● WHAT YOU WILL DO:
(a) From the blog post about wallpapering a bathroom, list the tasks the writer names as filling those three days.
(b) Write the next part of the blog post about wallpapering a bathroom, picking up after its final sentence.

● TEXT SEGMENT:
________________________

Single Steps Strategies Blog

Know What You Know…And What You Don’t Know

MGM smaller file By: Mary Grace Musuneggi

Many years ago when I moved into my first home, it had a metallic black, silver and orange wallpapered bathroom. I had to replace that wallpaper.

Being a “type-A” personality, I cannot wait for anything. In fact, I am so bad that I don’t play board games or go golfing…I never like having to wait my turn.

So I had to replace that wallpaper immediately.

Money was tight back then, and I knew I could only afford the project if I did it myself. I rationalized that I was an intelligent, well-educated person, so I should be able to do anything. It’s a good thing I didn’t apply that same kind of logic when I needed to have my gall bladder removed or when I had to have a root canal. As it turned out, hanging the wallpaper was just as painful.

After three days of stripping, measuring, cutting and hanging, it was blatantly apparent that I had no talent for wallpapering. So in the end I did what I should have done in the first place: I called a professional who charged me twice the price she normally would have because she needed to undo the damage I had done before she could do it right.

________________________

● RECORDS PROVIDED:
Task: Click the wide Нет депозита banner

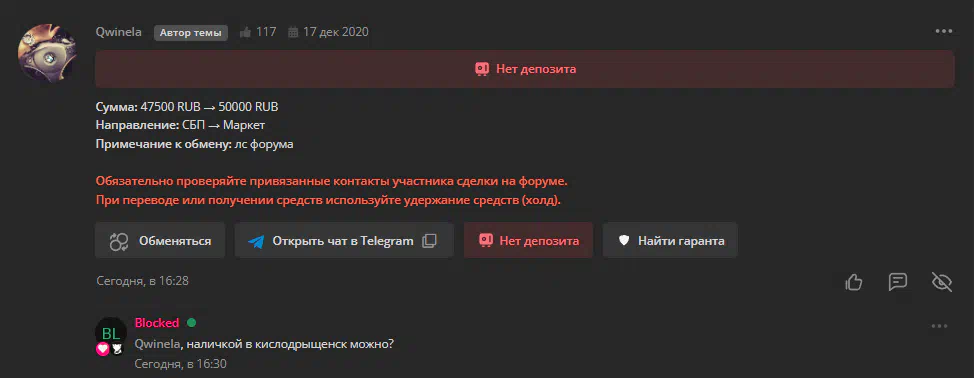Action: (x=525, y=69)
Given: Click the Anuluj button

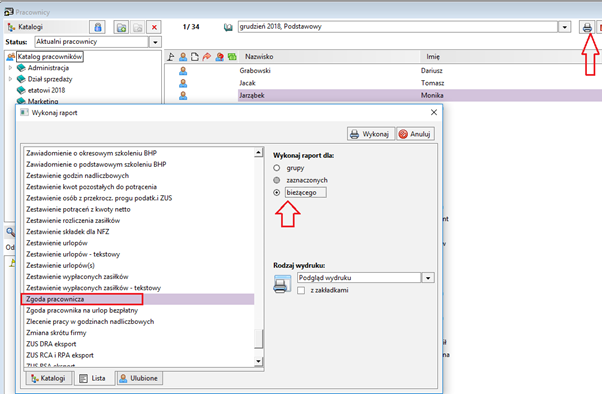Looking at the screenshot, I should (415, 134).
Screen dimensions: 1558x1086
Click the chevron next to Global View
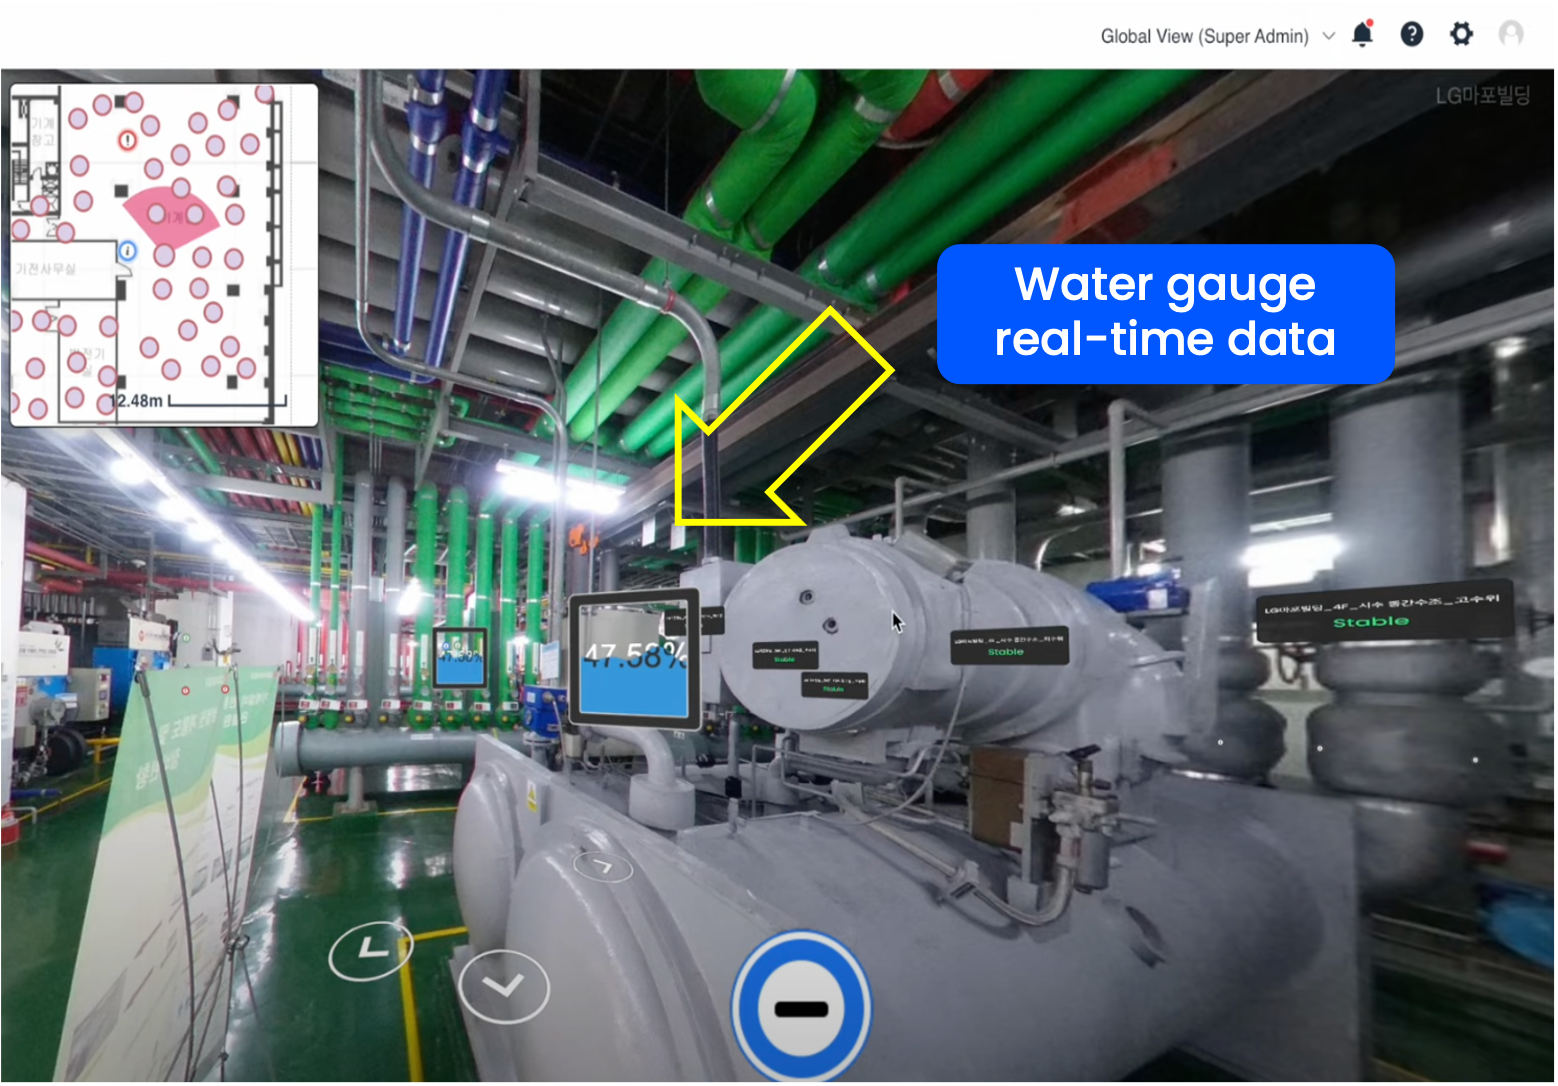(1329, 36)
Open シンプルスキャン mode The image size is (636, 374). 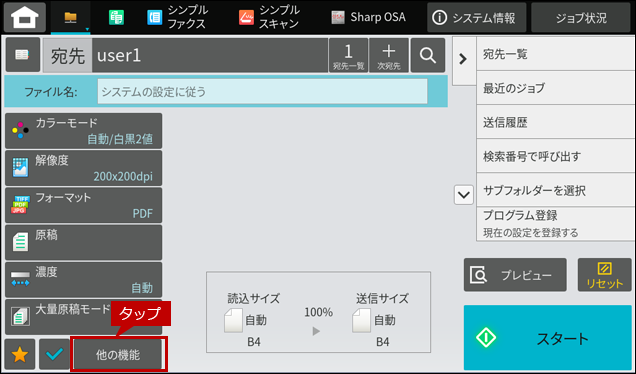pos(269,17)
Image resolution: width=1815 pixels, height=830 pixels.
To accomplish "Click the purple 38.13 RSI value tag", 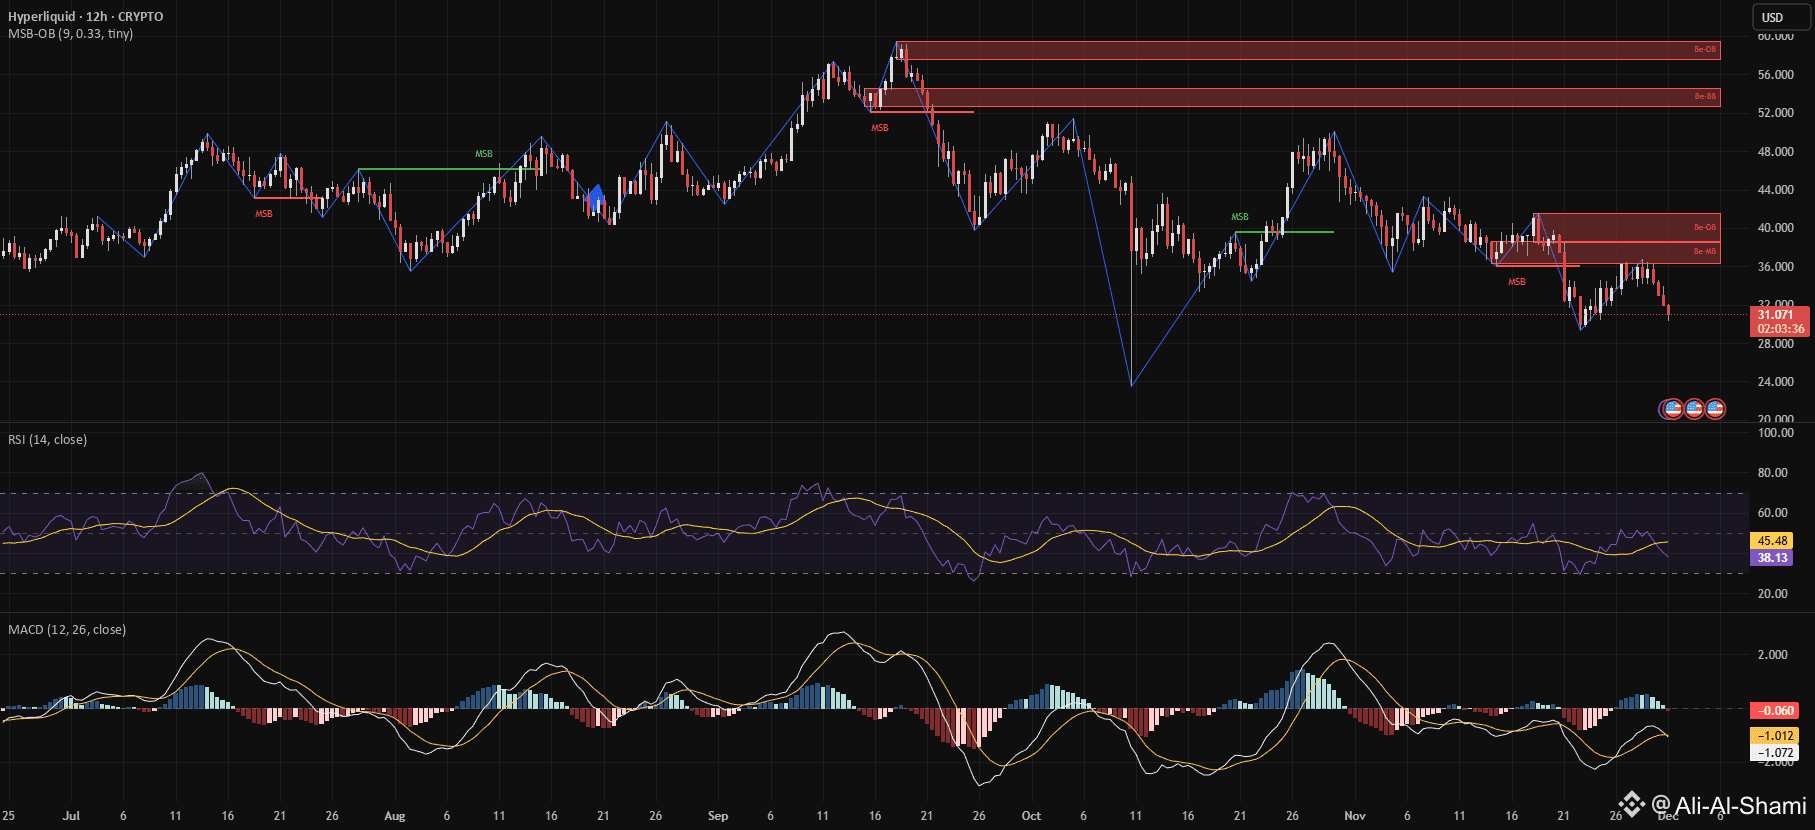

________________________

● LIST OF ANSWERS:
(a) stripping, measuring, cutting, hanging

(b)
That experience taught me the cheapest way is never the best way. Talent, expertise, and knowledge are invaluable tools that are worth paying for.

Being intelligent actually means being smart enough to know what you don’t know. So, I don’t hang wallpaper, I don’t perform surgery, and I don’t do root canals. My interior decorator, my surgeon, and my dentist all appreciate that. And in return, they do not do their own financial planning.

I also know that with certain things I can do, there are still people who can do them more efficiently. Filing, typing, housecleaning, yard work, changing the oil in my car…I certainly can do all of these, but they are not always worth the investment of my time.

I learned to delegate to people I know I can trust to do an excellent job. Being the best you can be means letting others be the best they can be at what they do. This leaves me more time to dedicate to my business without neglecting the other things in my life that are important.

In his Financial Literacy article, Hank Coleman explains eight tasks that are never worth anyone’s investment of time because the professionals can probably do them cheaper and faster. Plus, their expertise could guarantee a better outcome. Can you guess what made the list? Here it is:

  1. Mowing the lawn
  2. Cleaning the house
  3. Fixing anything that has to do with your car
  4. Cutting your hair
  5. Doing your taxes
  6. Financial Planning
  7. Building your own website
  8. Cleaning your swimming pool

And I have added some others to my list:

  1. Grooming the dog
  2. Washing and waxing the car
  3. Cleaning the outside of house windows
  4. Catering the big holiday party
  5. Researching anything

How many others can you add?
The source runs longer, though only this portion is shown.